▶ Your instructions: Go through the lines below and retype each one exactly.

Segment Start: Records shown

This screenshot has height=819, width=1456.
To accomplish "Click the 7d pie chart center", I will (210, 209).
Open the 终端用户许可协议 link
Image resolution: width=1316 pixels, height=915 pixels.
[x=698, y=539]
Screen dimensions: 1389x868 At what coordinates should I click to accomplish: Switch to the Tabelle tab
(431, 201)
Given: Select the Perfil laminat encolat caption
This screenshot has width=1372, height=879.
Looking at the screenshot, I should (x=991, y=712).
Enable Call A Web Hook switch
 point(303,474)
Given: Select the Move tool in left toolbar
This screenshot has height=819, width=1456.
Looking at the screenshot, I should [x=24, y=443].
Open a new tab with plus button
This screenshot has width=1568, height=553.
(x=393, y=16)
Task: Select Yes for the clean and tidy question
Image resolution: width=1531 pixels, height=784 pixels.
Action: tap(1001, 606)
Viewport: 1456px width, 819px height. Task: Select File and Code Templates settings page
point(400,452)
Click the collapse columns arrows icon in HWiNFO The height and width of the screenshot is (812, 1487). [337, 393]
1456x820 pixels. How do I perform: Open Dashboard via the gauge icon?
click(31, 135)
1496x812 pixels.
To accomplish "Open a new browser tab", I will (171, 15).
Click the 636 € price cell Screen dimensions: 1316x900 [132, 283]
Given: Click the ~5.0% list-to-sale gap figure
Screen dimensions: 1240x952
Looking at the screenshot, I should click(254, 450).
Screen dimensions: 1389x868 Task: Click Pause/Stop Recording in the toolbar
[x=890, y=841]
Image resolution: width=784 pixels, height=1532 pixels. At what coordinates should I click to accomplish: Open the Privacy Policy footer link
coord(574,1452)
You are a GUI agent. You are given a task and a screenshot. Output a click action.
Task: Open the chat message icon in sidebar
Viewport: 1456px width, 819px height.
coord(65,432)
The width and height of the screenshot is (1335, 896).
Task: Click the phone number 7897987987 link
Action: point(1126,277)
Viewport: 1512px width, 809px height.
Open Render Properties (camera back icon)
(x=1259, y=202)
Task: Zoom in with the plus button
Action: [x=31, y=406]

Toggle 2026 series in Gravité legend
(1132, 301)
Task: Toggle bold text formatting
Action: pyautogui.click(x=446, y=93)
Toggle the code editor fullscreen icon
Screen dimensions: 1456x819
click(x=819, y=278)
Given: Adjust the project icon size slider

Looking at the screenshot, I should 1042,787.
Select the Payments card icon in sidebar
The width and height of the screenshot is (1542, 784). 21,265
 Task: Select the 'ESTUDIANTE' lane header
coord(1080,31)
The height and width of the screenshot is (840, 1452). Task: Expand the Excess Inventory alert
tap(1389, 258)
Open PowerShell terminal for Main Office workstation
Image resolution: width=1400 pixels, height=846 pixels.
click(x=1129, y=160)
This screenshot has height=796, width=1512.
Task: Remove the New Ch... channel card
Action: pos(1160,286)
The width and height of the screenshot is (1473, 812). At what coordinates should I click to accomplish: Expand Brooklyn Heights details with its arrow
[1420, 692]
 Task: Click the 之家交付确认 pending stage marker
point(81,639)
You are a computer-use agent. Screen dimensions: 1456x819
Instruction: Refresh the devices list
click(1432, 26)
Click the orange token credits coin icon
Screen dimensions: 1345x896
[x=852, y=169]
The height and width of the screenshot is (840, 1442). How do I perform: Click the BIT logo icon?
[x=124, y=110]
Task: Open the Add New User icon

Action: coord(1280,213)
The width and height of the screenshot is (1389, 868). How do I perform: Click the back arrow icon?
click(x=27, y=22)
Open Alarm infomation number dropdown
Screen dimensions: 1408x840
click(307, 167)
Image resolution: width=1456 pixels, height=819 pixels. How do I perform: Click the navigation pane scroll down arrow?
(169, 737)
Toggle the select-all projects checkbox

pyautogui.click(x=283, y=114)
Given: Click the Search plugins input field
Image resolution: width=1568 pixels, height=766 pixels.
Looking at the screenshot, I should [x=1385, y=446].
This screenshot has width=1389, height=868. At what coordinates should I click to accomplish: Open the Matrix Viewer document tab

Segment End: Records shown

▶ Expected answer:
This screenshot has height=819, width=1456.
To accomplish "Click the 7d pie chart center", I will (210, 209).
Open the 终端用户许可协议 link
Image resolution: width=1316 pixels, height=915 pixels.
[x=698, y=539]
Screen dimensions: 1389x868 At what coordinates should I click to accomplish: Switch to the Tabelle tab
(431, 201)
Given: Select the Perfil laminat encolat caption
This screenshot has width=1372, height=879.
Looking at the screenshot, I should (x=991, y=712).
Enable Call A Web Hook switch
 point(303,474)
Given: Select the Move tool in left toolbar
This screenshot has height=819, width=1456.
Looking at the screenshot, I should [x=24, y=443].
Open a new tab with plus button
This screenshot has width=1568, height=553.
(x=393, y=16)
Task: Select Yes for the clean and tidy question
Image resolution: width=1531 pixels, height=784 pixels.
Action: tap(1001, 606)
Viewport: 1456px width, 819px height. Task: Select File and Code Templates settings page
point(400,452)
Click the collapse columns arrows icon in HWiNFO The height and width of the screenshot is (812, 1487). [337, 393]
1456x820 pixels. How do I perform: Open Dashboard via the gauge icon?
click(31, 135)
1496x812 pixels.
To accomplish "Open a new browser tab", I will (171, 15).
Click the 636 € price cell Screen dimensions: 1316x900 [132, 283]
Given: Click the ~5.0% list-to-sale gap figure
Screen dimensions: 1240x952
Looking at the screenshot, I should click(254, 450).
Screen dimensions: 1389x868 Task: Click Pause/Stop Recording in the toolbar
[x=890, y=841]
Image resolution: width=784 pixels, height=1532 pixels. At what coordinates should I click to accomplish: Open the Privacy Policy footer link
coord(574,1452)
You are a GUI agent. You are given a task and a screenshot. Output a click action.
Task: Open the chat message icon in sidebar
Viewport: 1456px width, 819px height.
coord(65,432)
The width and height of the screenshot is (1335, 896).
Task: Click the phone number 7897987987 link
Action: point(1126,277)
Viewport: 1512px width, 809px height.
Open Render Properties (camera back icon)
(x=1259, y=202)
Task: Zoom in with the plus button
Action: [x=31, y=406]

Toggle 2026 series in Gravité legend
(1132, 301)
Task: Toggle bold text formatting
Action: pyautogui.click(x=446, y=93)
Toggle the code editor fullscreen icon
Screen dimensions: 1456x819
click(x=819, y=278)
Given: Adjust the project icon size slider

Looking at the screenshot, I should 1042,787.
Select the Payments card icon in sidebar
The width and height of the screenshot is (1542, 784). 21,265
 Task: Select the 'ESTUDIANTE' lane header
coord(1080,31)
The height and width of the screenshot is (840, 1452). Task: Expand the Excess Inventory alert
tap(1389, 258)
Open PowerShell terminal for Main Office workstation
Image resolution: width=1400 pixels, height=846 pixels.
click(x=1129, y=160)
This screenshot has height=796, width=1512.
Task: Remove the New Ch... channel card
Action: pos(1160,286)
The width and height of the screenshot is (1473, 812). At what coordinates should I click to accomplish: Expand Brooklyn Heights details with its arrow
[1420, 692]
 Task: Click the 之家交付确认 pending stage marker
point(81,639)
You are a computer-use agent. Screen dimensions: 1456x819
Instruction: Refresh the devices list
click(1432, 26)
Click the orange token credits coin icon
Screen dimensions: 1345x896
[x=852, y=169]
The height and width of the screenshot is (840, 1442). How do I perform: Click the BIT logo icon?
[x=124, y=110]
Task: Open the Add New User icon

Action: coord(1280,213)
The width and height of the screenshot is (1389, 868). How do I perform: Click the back arrow icon?
click(x=27, y=22)
Open Alarm infomation number dropdown
Screen dimensions: 1408x840
click(307, 167)
Image resolution: width=1456 pixels, height=819 pixels. How do I perform: Click the navigation pane scroll down arrow?
(169, 737)
Toggle the select-all projects checkbox

pyautogui.click(x=283, y=114)
Given: Click the Search plugins input field
Image resolution: width=1568 pixels, height=766 pixels.
Looking at the screenshot, I should [x=1385, y=446].
This screenshot has width=1389, height=868. At what coordinates should I click to accomplish: Open the Matrix Viewer document tab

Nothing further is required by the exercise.